Exercise directions: Rename "chevron" to "arrow" throughout the stretch from the line containing "This screenshot has height=800, width=1440." through the line containing "Action: 250,342", and give back only those lines, otherwise unchanged and without the pictures.

Data in this exercise:
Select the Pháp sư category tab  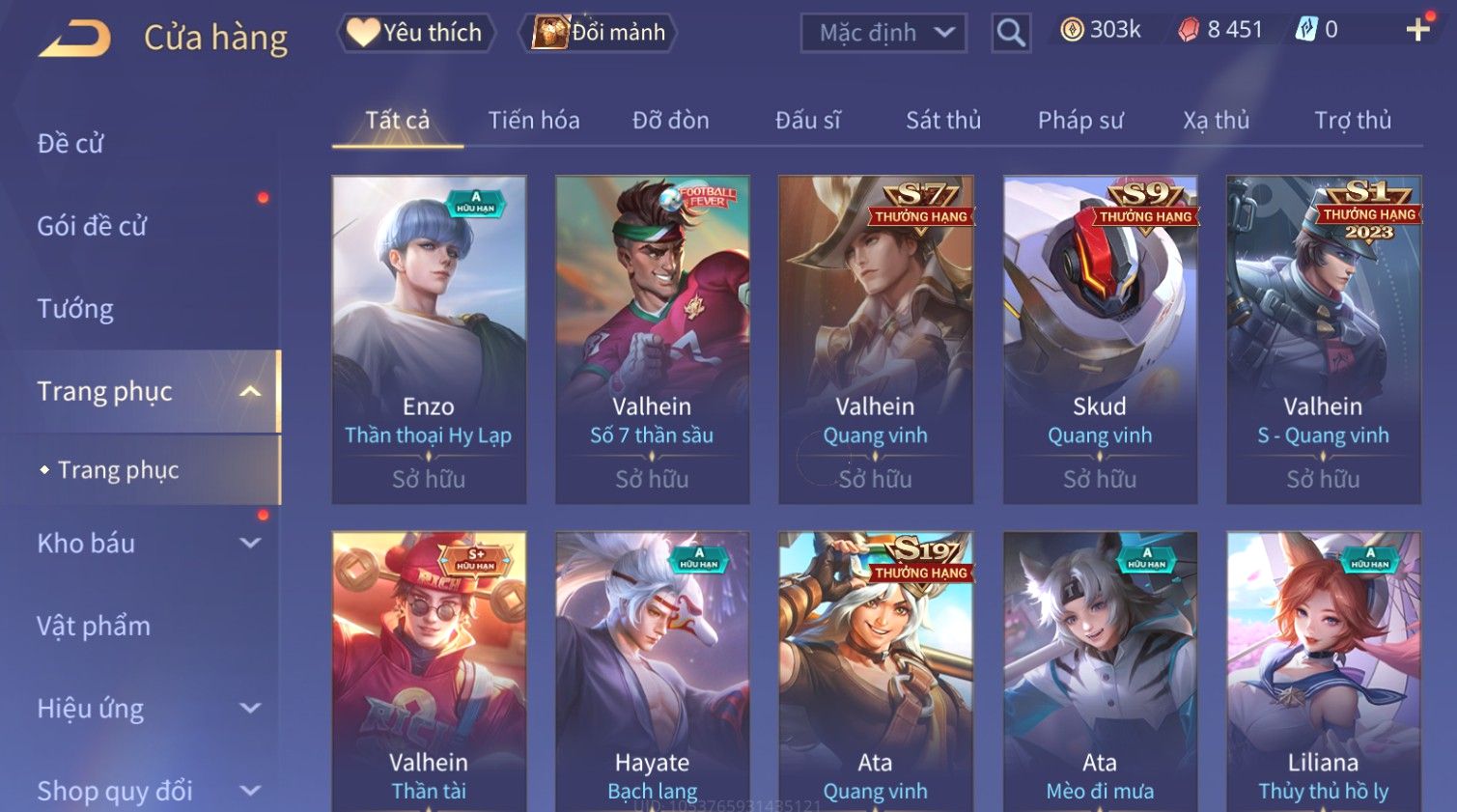(x=1080, y=121)
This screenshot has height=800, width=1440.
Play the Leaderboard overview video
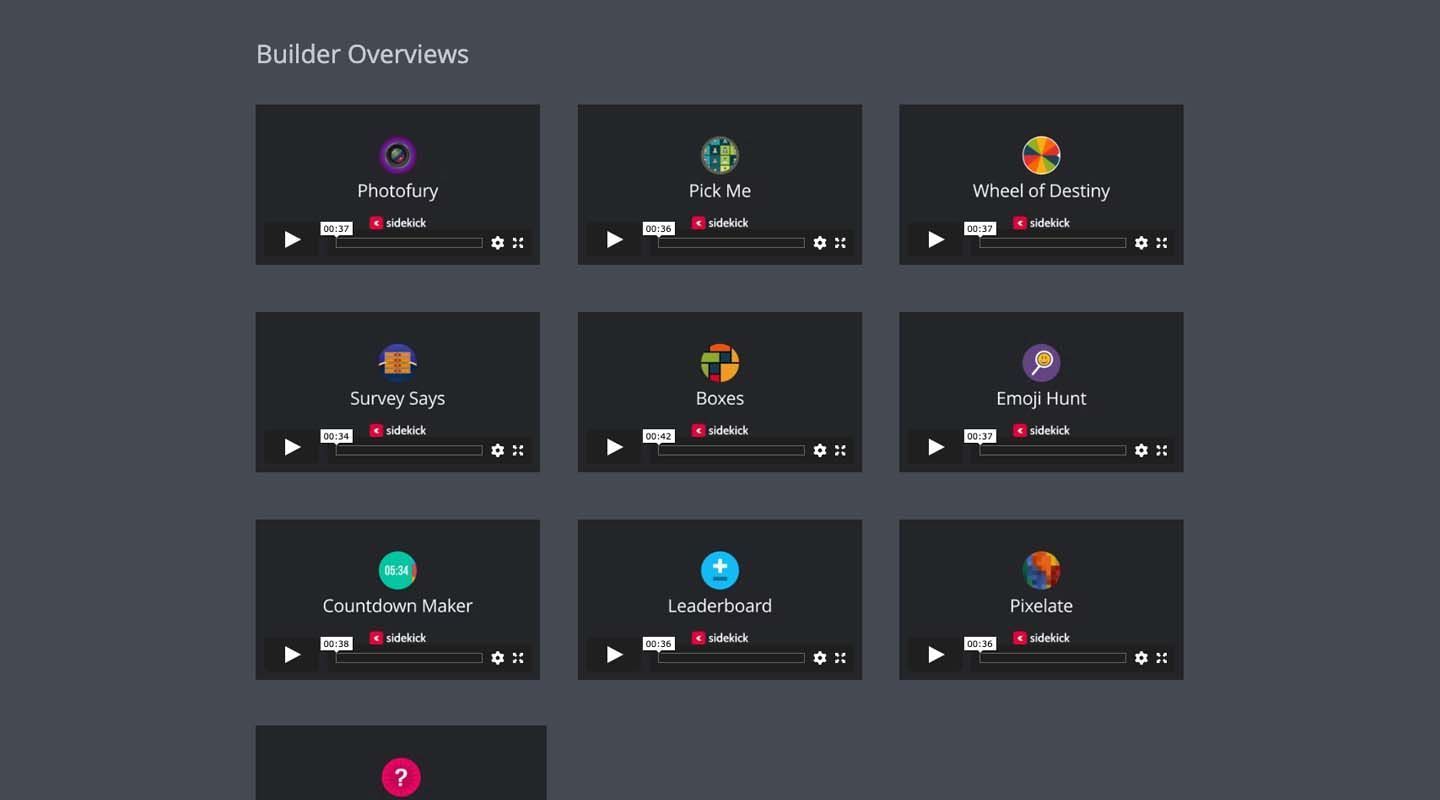[614, 655]
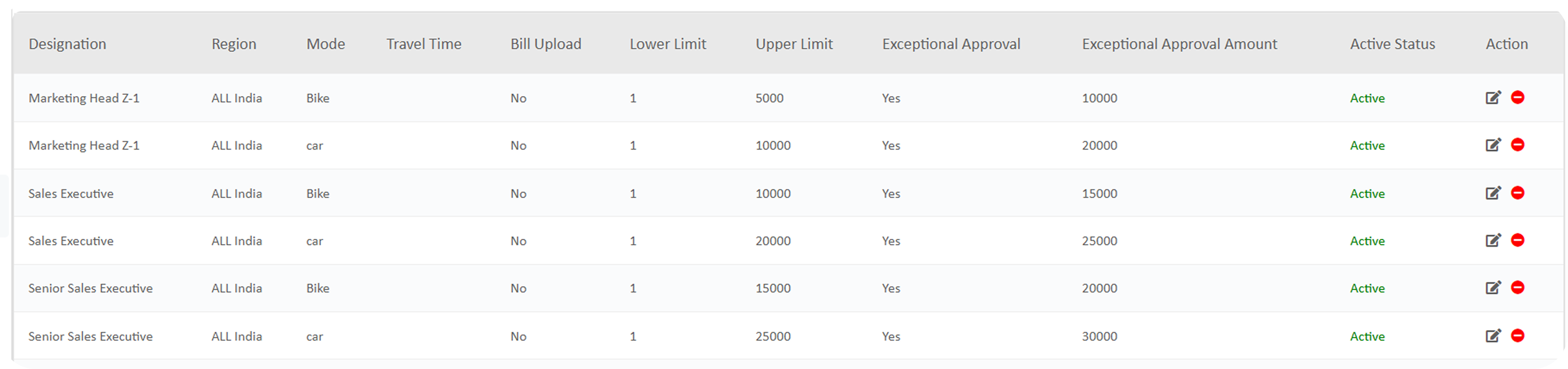This screenshot has height=369, width=1568.
Task: Select the Lower Limit column header
Action: pyautogui.click(x=668, y=44)
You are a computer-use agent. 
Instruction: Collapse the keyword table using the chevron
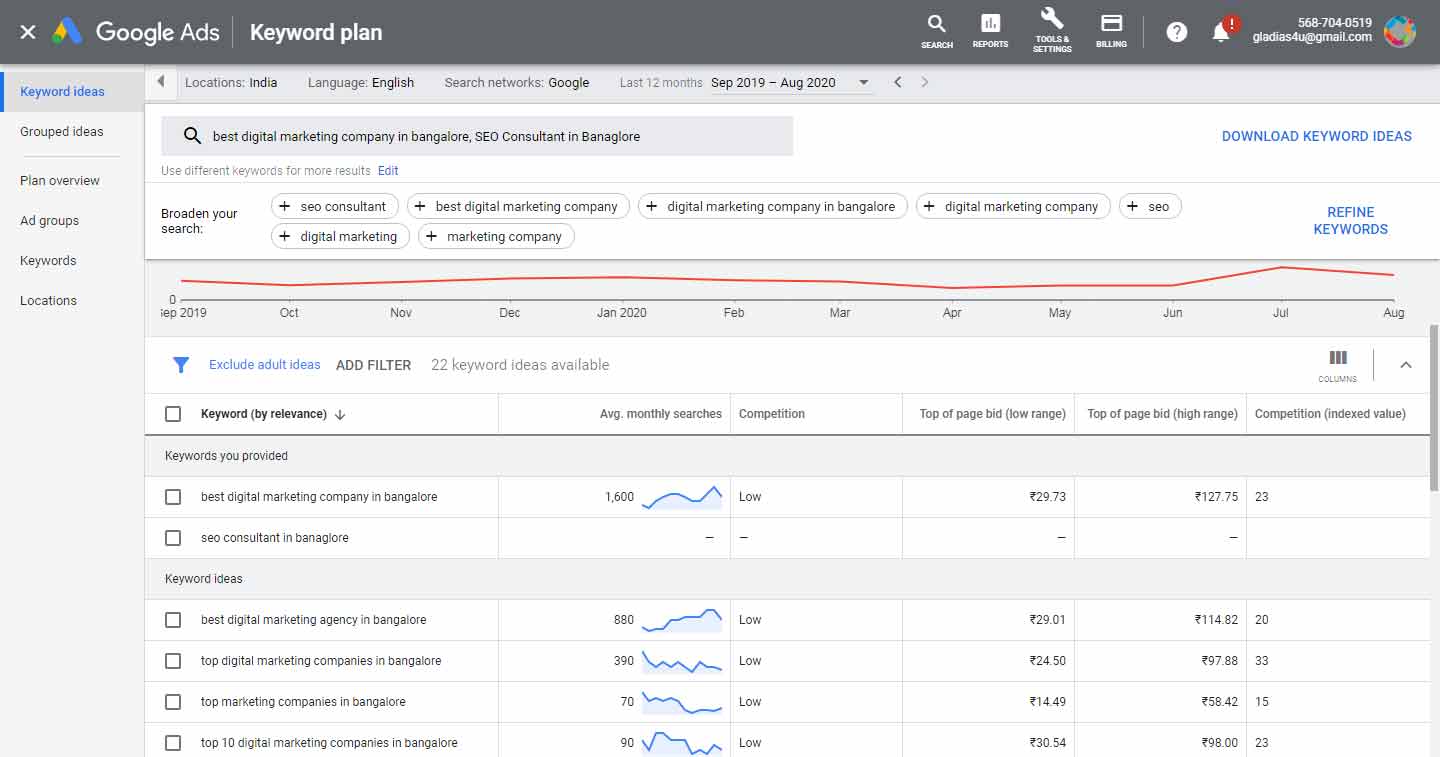pyautogui.click(x=1406, y=364)
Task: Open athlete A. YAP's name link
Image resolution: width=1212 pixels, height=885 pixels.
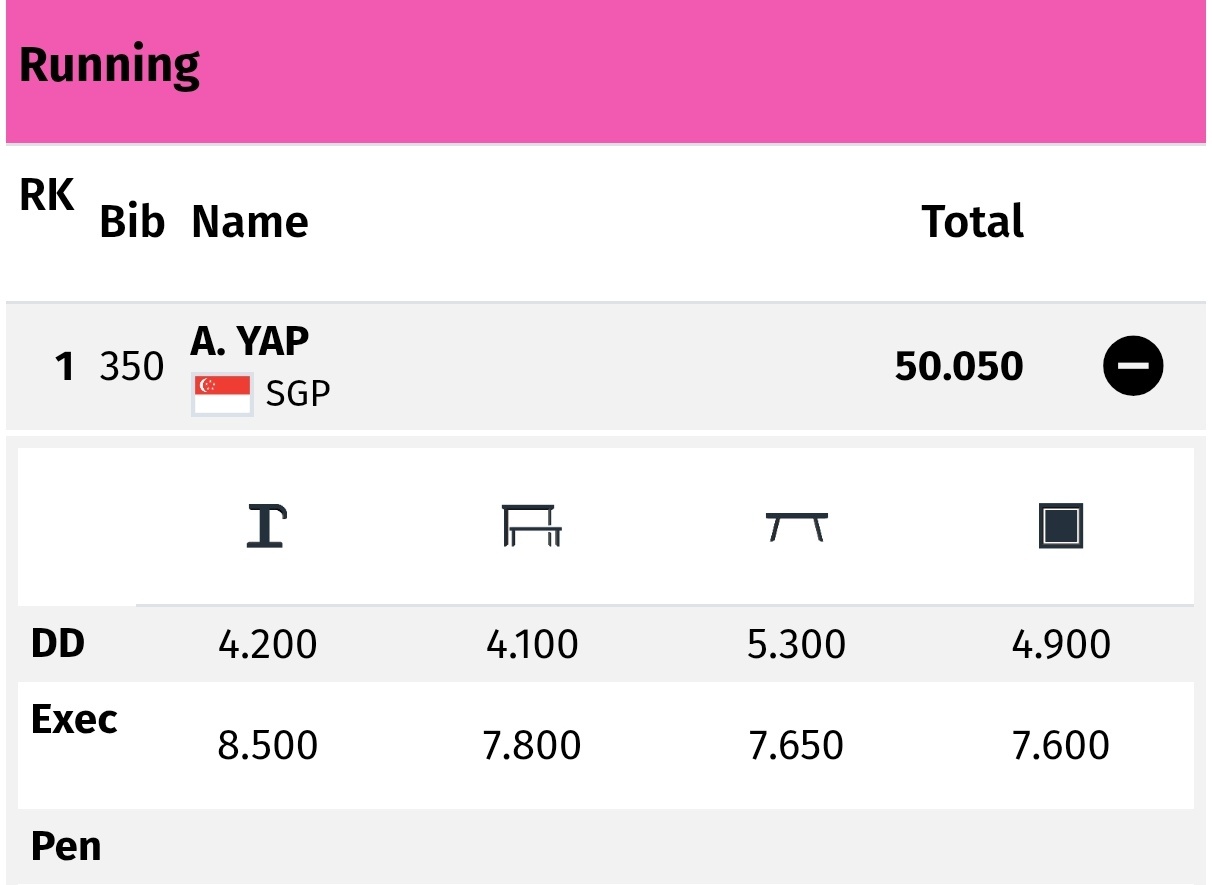Action: 250,342
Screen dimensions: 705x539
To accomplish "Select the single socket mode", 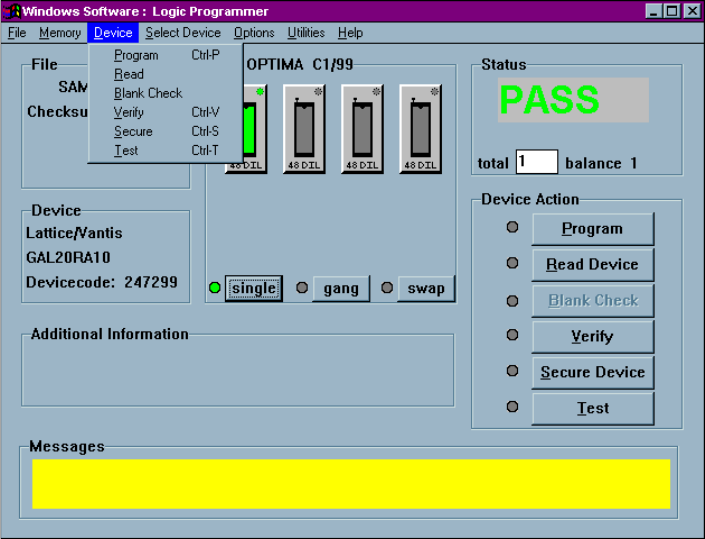I will 253,288.
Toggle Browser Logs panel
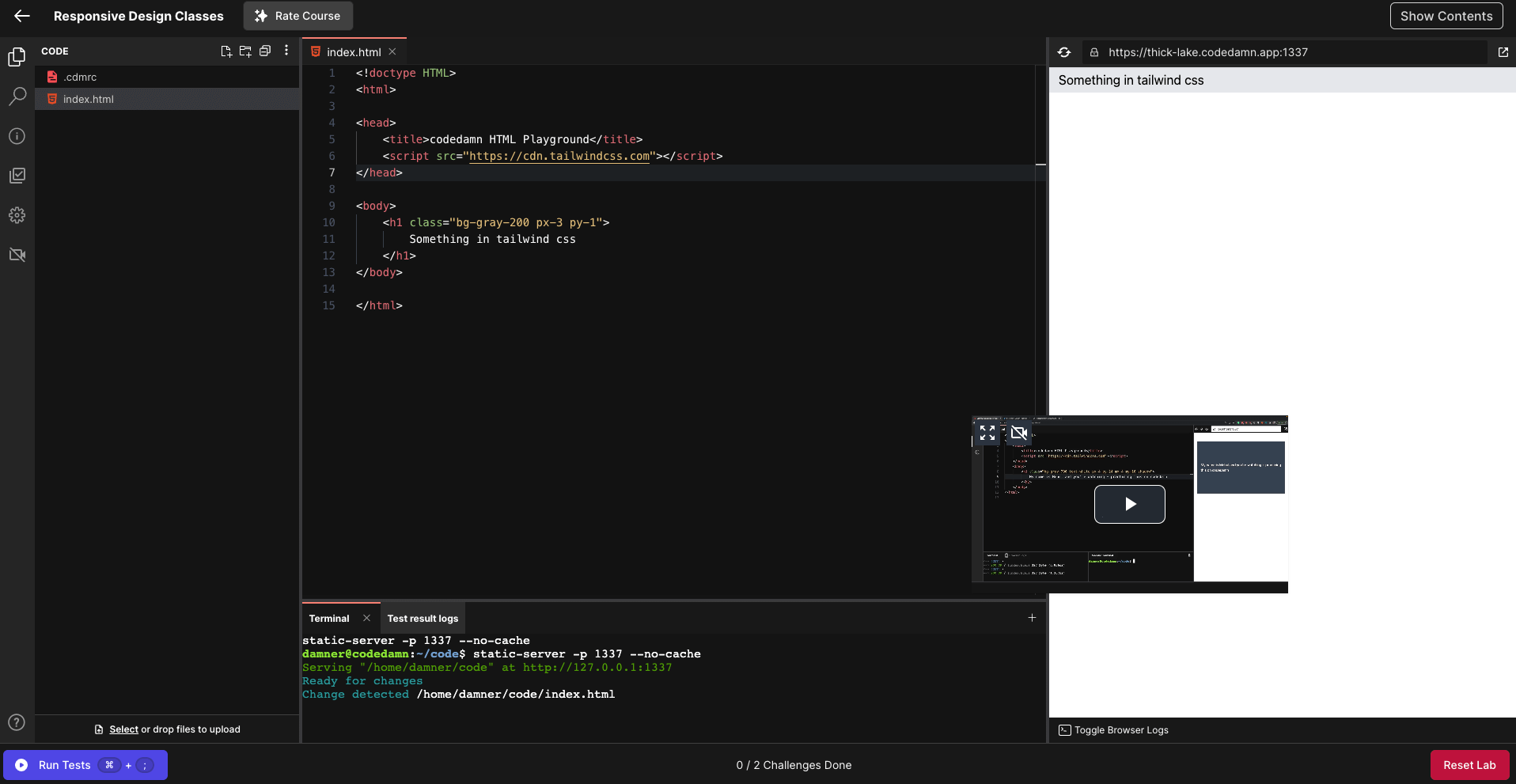 [1113, 730]
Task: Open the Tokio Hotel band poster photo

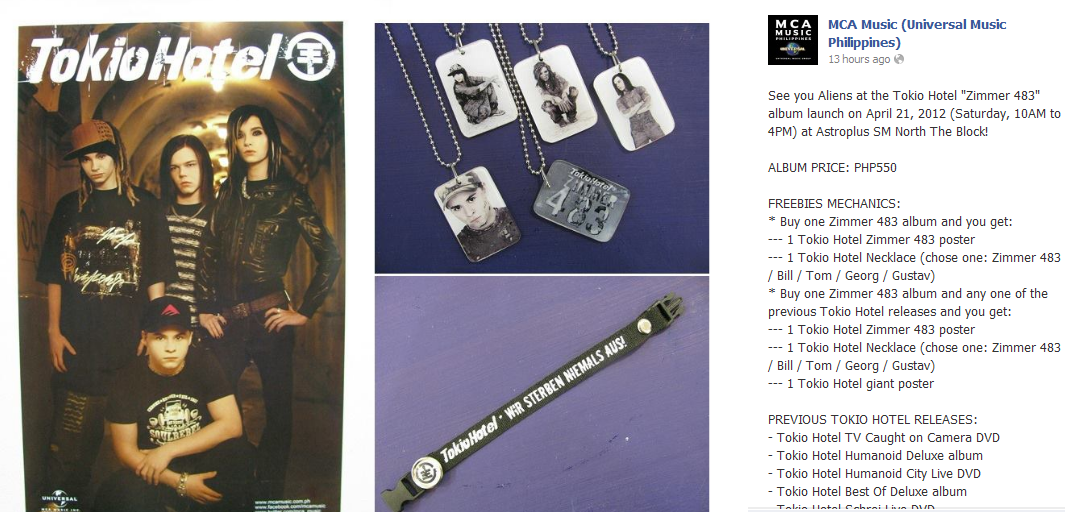Action: [x=181, y=267]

Answer to the task:
This screenshot has height=800, width=1440.
Play the Leaderboard overview video
[614, 655]
This screenshot has height=369, width=1568.
Task: Select the Lower Limit column header
Action: pyautogui.click(x=668, y=44)
You are a computer-use agent. 
Instruction: Collapse the keyword table using the arrow
pyautogui.click(x=1406, y=364)
Task: Open athlete A. YAP's name link
Image resolution: width=1212 pixels, height=885 pixels.
Action: 250,342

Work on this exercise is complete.